* [Input]:
= = = = = = =

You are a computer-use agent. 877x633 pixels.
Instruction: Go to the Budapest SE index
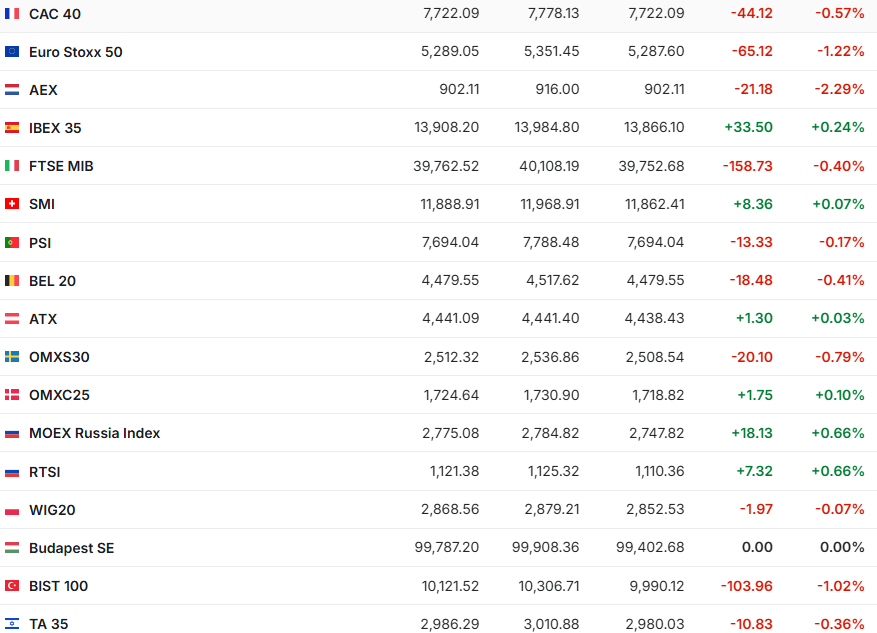click(71, 548)
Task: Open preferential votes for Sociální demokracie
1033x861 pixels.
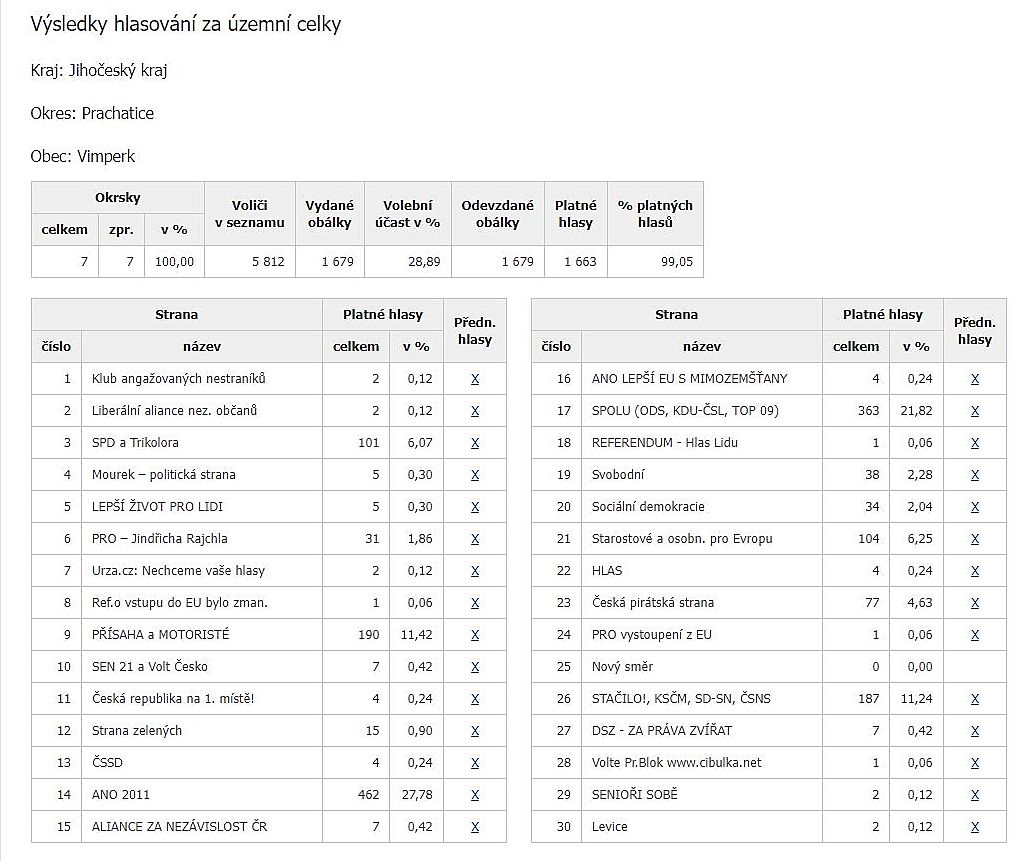Action: click(975, 507)
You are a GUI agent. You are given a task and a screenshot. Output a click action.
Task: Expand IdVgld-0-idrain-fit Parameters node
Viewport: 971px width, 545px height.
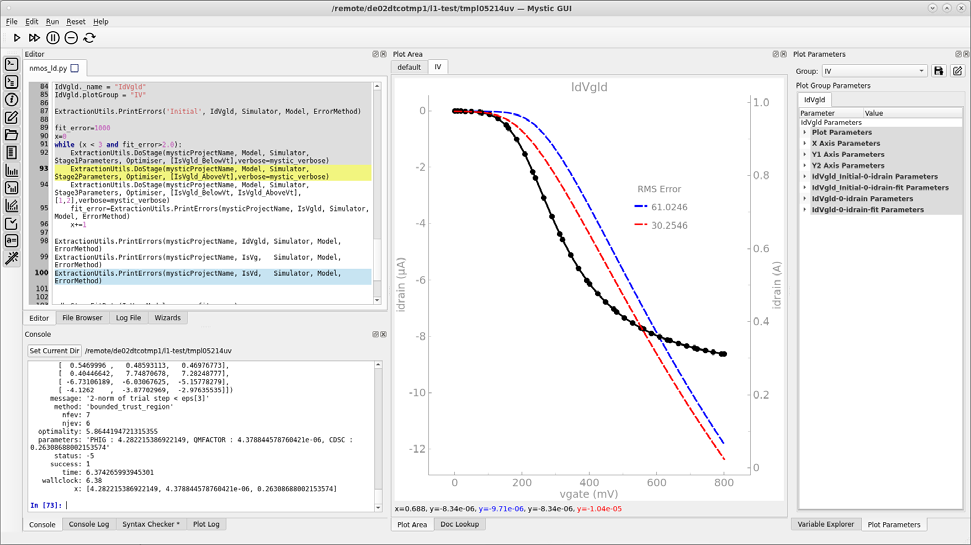[805, 210]
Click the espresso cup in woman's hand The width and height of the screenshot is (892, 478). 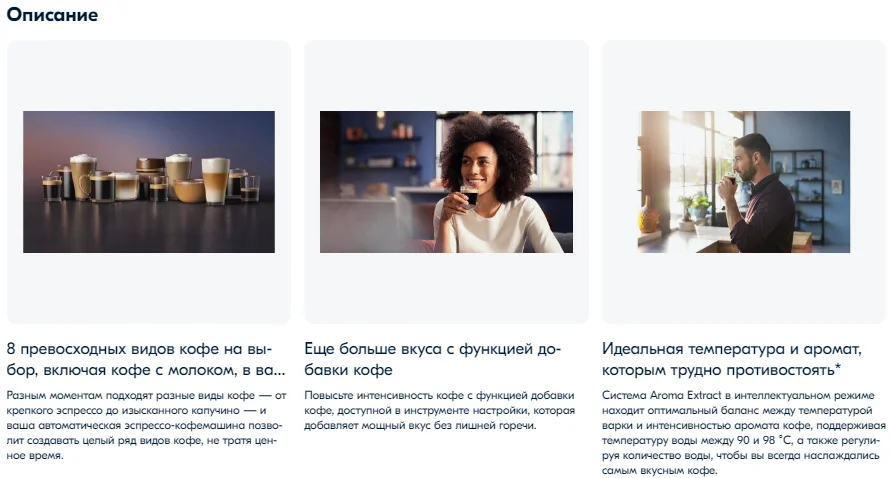469,195
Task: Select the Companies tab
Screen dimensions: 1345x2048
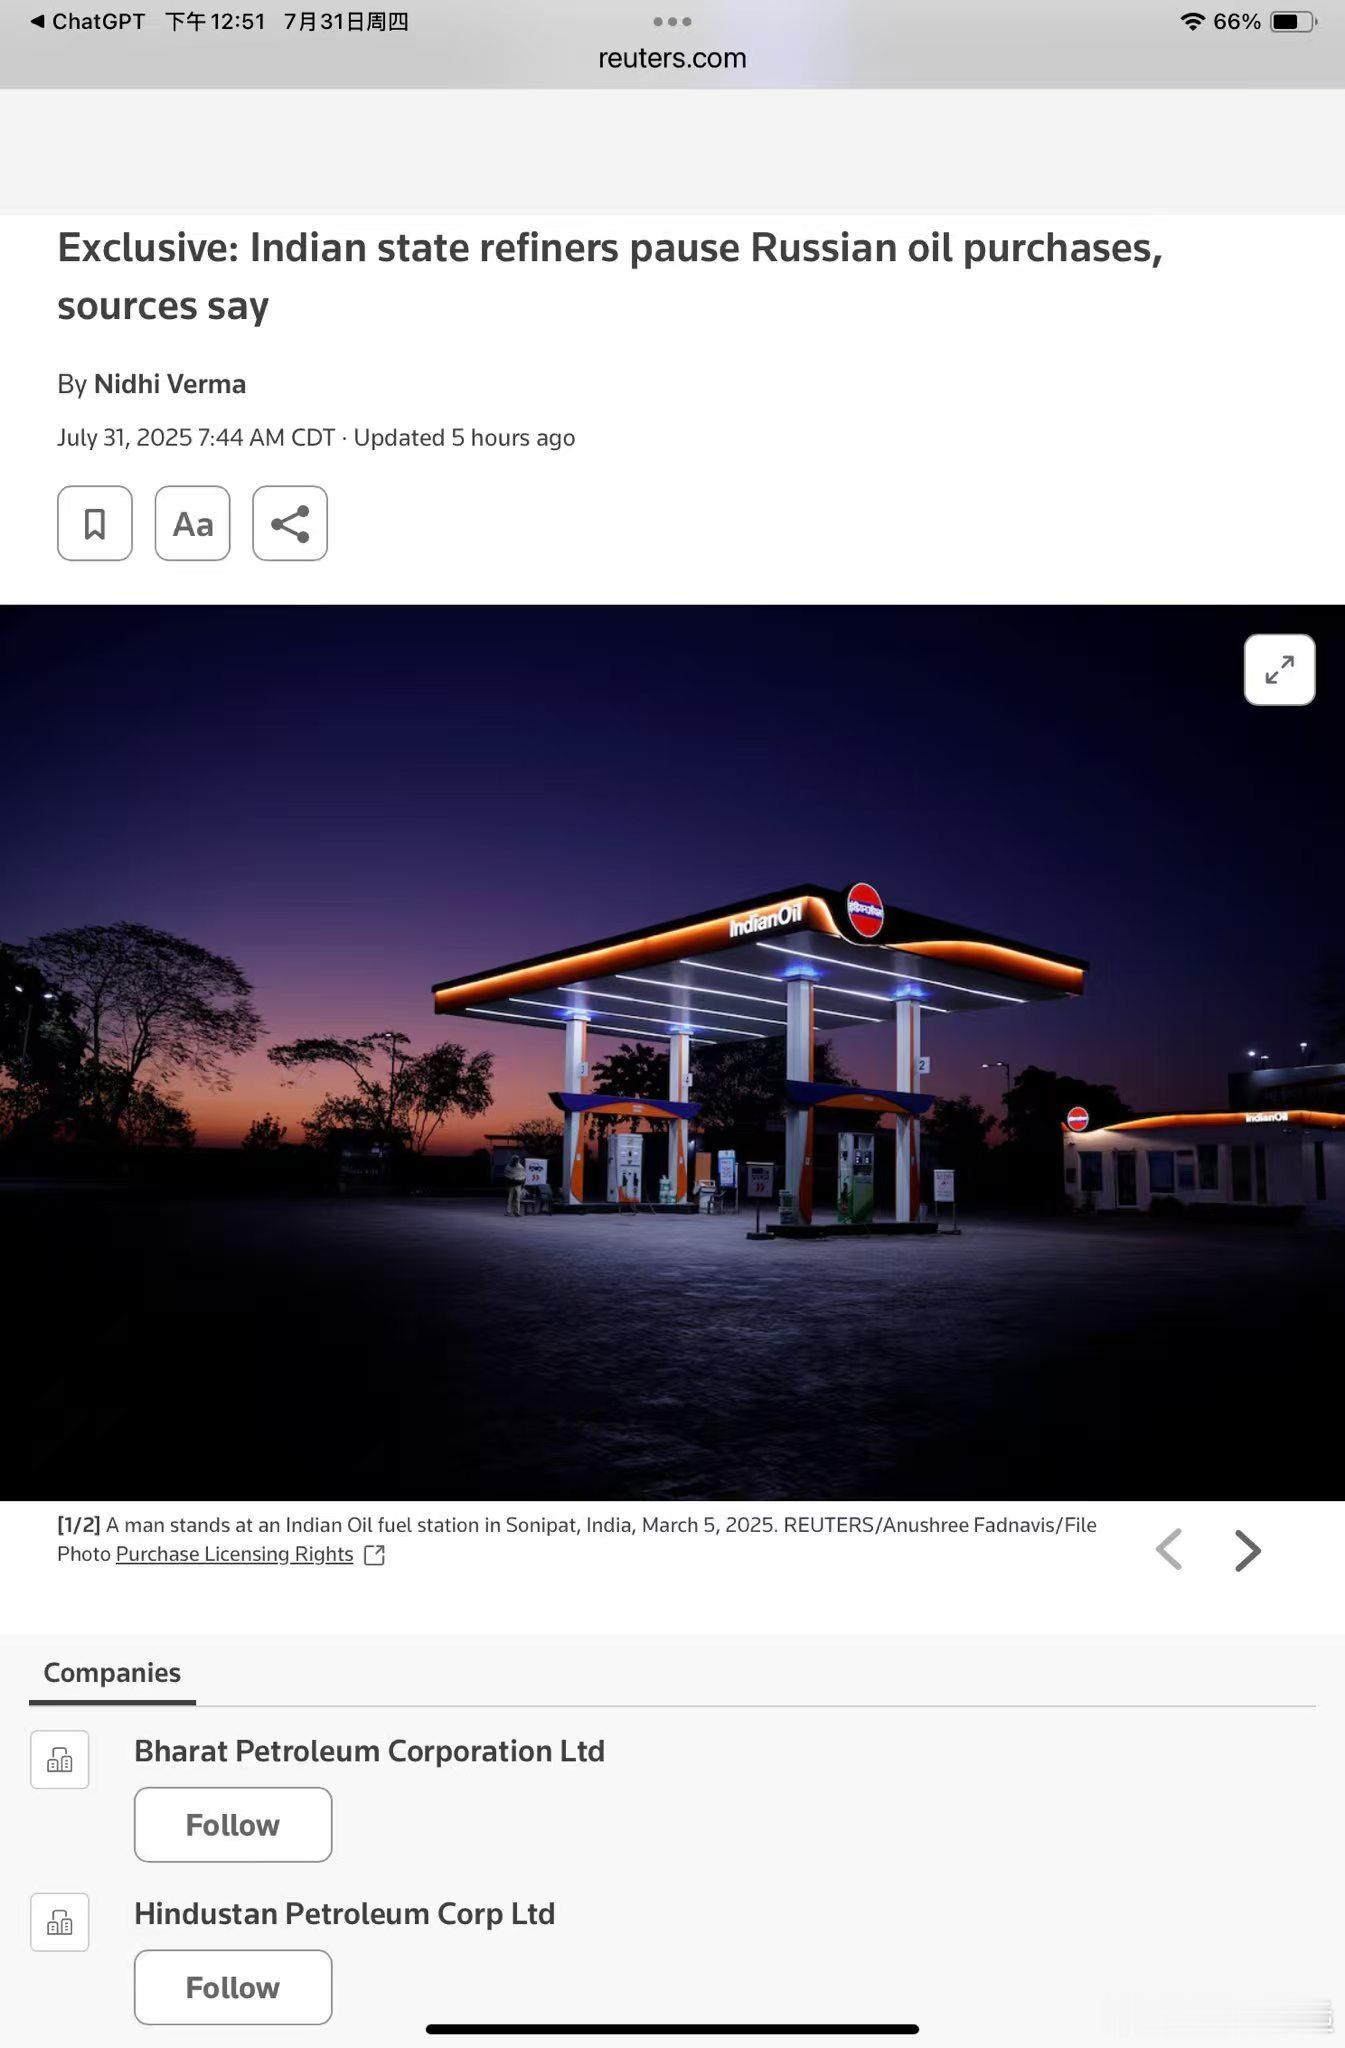Action: [x=112, y=1673]
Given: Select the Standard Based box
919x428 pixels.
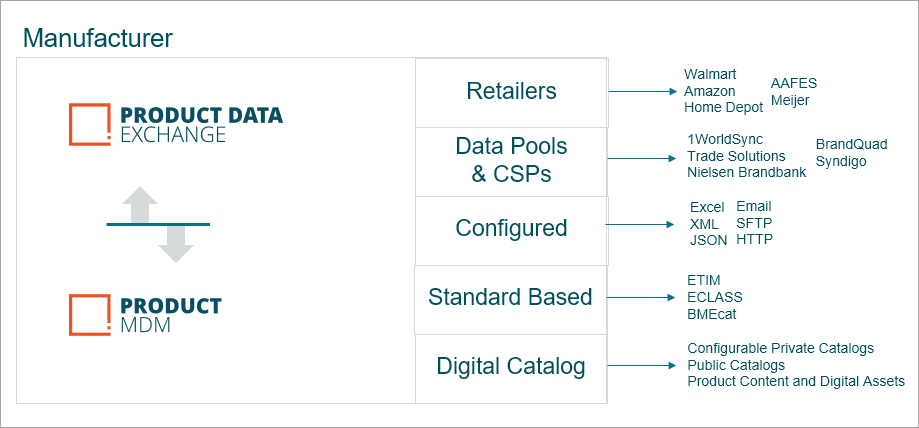Looking at the screenshot, I should click(510, 297).
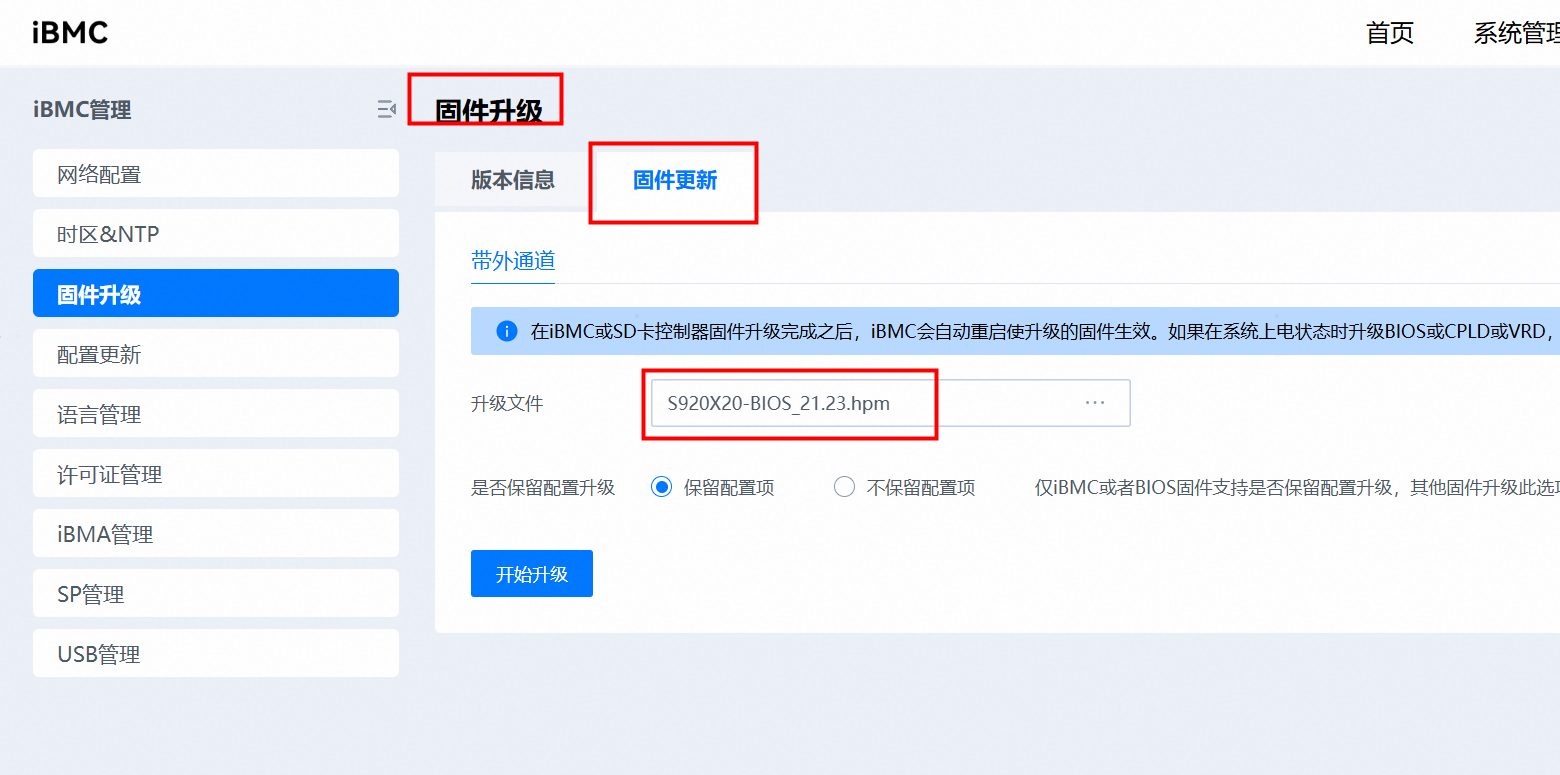The height and width of the screenshot is (775, 1560).
Task: Collapse the iBMC管理 sidebar using the fold icon
Action: (386, 110)
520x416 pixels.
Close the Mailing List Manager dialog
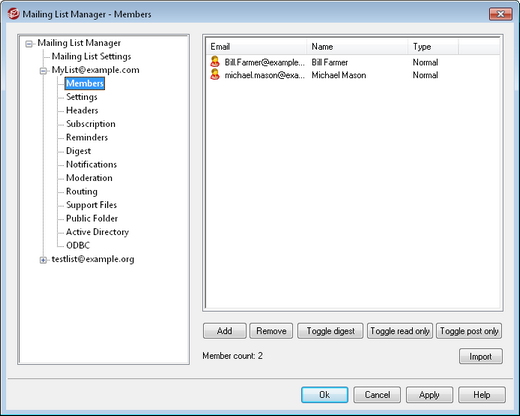(x=500, y=14)
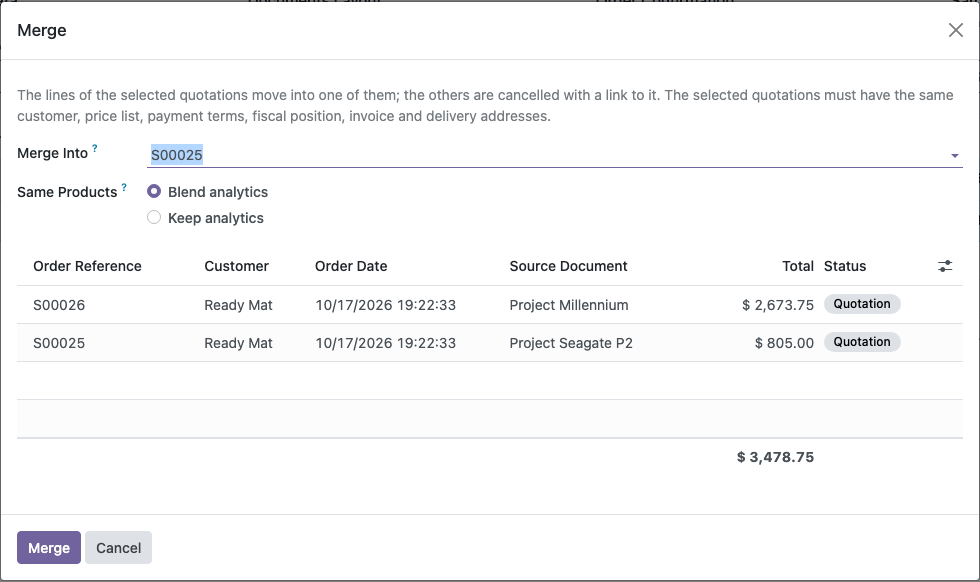The width and height of the screenshot is (980, 582).
Task: Click help tooltip next to Same Products
Action: (x=124, y=187)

= = = = = = =

* [What you need to do]:
Quote the entries from the line containing "520x416 pixels." through the end of the entries, both ends included, leaving out the pictures.

* [Complete output]:
520x416 pixels.
Close the Mailing List Manager dialog
(x=500, y=14)
The width and height of the screenshot is (980, 582).
Task: Click help tooltip next to Same Products
Action: (x=124, y=187)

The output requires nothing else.